Se pone mejor, siguió Santiago, después del gol con la mano la cosa se pone mejor, dijo y se detuvo. Hacia los lados, en el instante en que la tierra se encuentra en el punto más seco, los llantos se filtran con mayor claridad. Imaginé a Santiago mirando a su alrededor. A quienes tenía cerca, con detenimiento. A quienes estaban lejos, con nostalgia. Lo imaginé con los ojos brillosos. Sosteniendo otra de tantas lágrimas que se debe haber guardado. Extrañé, de nuevo, con más rabia, poder abrazarlo. Extrañé mi voz. Mi llanto. La gente empieza a irse, dijo en un tono más bajo.

Esto es lo mejor, dijo y se escuchó nuevamente un cierre. Lo imaginé contemplando la isla mientras retomaba el relato: marcó firme Cuciuffo cerca del medio. Recuperó la pelota y se la pasó al negro Enrique, que estaba tirado a la derecha. Enrique enganchó hacia atrás y se la tocó a Maradona en el círculo de mitad de cancha, de espaldas a Shilton. Salieron a marcarlo Hodge y Beardsley. Maradona pisó la pelota, giró y la tiró larga hacia la derecha.

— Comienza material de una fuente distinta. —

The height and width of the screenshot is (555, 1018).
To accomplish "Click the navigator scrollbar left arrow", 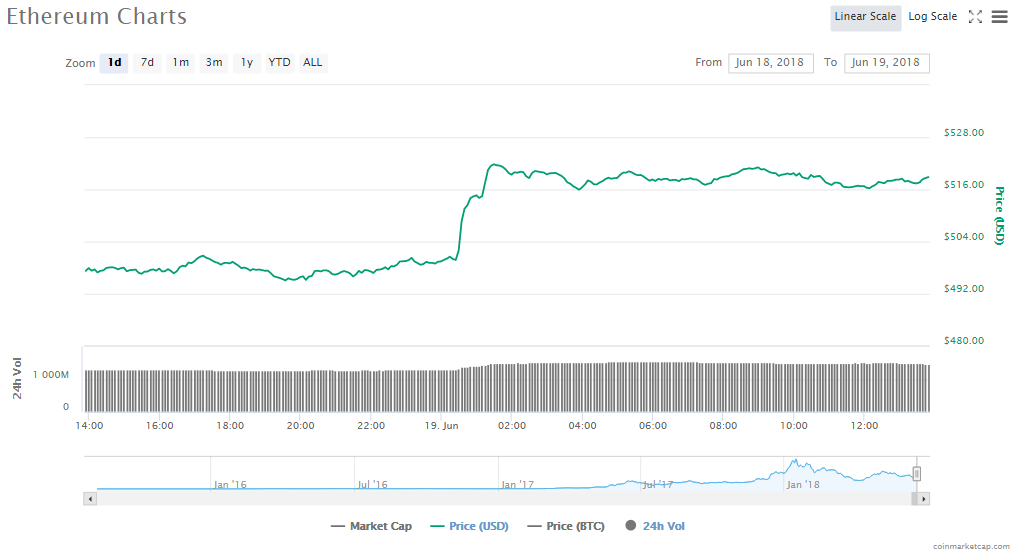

Los limpió a los dos y encaró por la banda. Corrió con pelota dominada dando zancos largos. Al medio lo acompañaba Burruchaga como opción de pase. Hizo pasar de largo a Peter Reid que volanteaba por izquierda, la de ellos. Atrás de Burruchaga, picando hacia el área, lo tenía a Valdano. Fenwick, el dos, no le salía porque dejaba solos a Burruchaga y a Valdano. Maradona amagó el pase y siguió corriendo hacia el arco. Le salió Butcher, el seis. Pasó de largo. Cuando Fenwick se decidió a cerrar, Maradona se metió al área con otra zancada. Shilton salió rápido a achicar. Maradona lo pasó con pelota dominada. Pegada al cuerpo. Shilton quedó desparramado y Maradona definió cayéndose porque Butcher le había pateado el tobillo. Steven, que llegaba corriendo de atrás, terminó abrazando el palo, y Maradona corriendo hacia el córner. Podés creerlo, dijo Santiago, corrió con pelota dominada desde mitad de cancha y tuvo aire para salir a festejarlo hasta el córner. Nunca vi algo así, dijo. Y nunca grité tanto un gol, agregó. Creo que todos los argentinos lo gritamos como lo que fue, el mejor gol en la historia de los mundiales. Un desahogo. Una revancha. Una humillación.

 

Se escucharon algunas piedras chocar contra la placa e imaginé a Santiago, de rodillas, mirándola. Quitando el polvo que la cubre. Leyendo mi nombre y apoyando la camiseta antes de marcharse, de espaldas, atravesando las tumbas, para volver a casa.